** Opening Data to use block **

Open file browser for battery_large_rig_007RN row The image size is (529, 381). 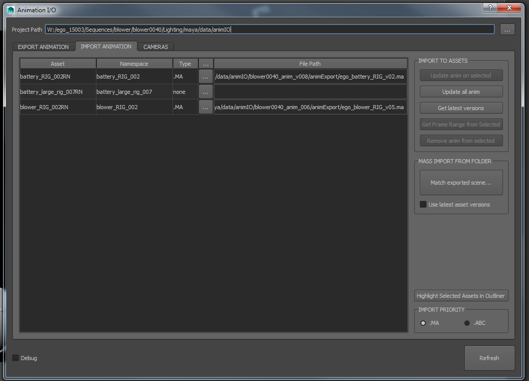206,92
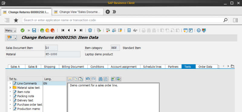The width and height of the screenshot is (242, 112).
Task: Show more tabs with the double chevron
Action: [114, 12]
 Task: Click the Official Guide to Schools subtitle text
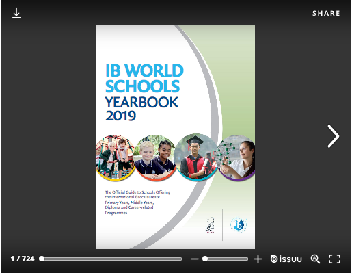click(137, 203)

** Closing Data to use block **
** Opening Data to use block **

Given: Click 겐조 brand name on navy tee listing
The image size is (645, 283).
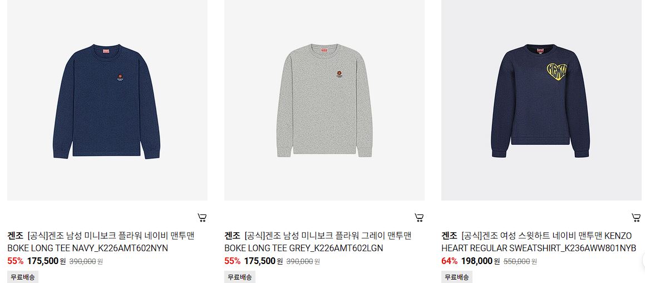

** Closing Data to use block **

=== Activity ===
What you give back must be the stretch above, starting at the line with "Given: Click 겐조" and ending at the line with "The image size is (645, 283).", copied exactly.

=== Answer below ===
Given: Click 겐조 brand name on navy tee listing
The image size is (645, 283).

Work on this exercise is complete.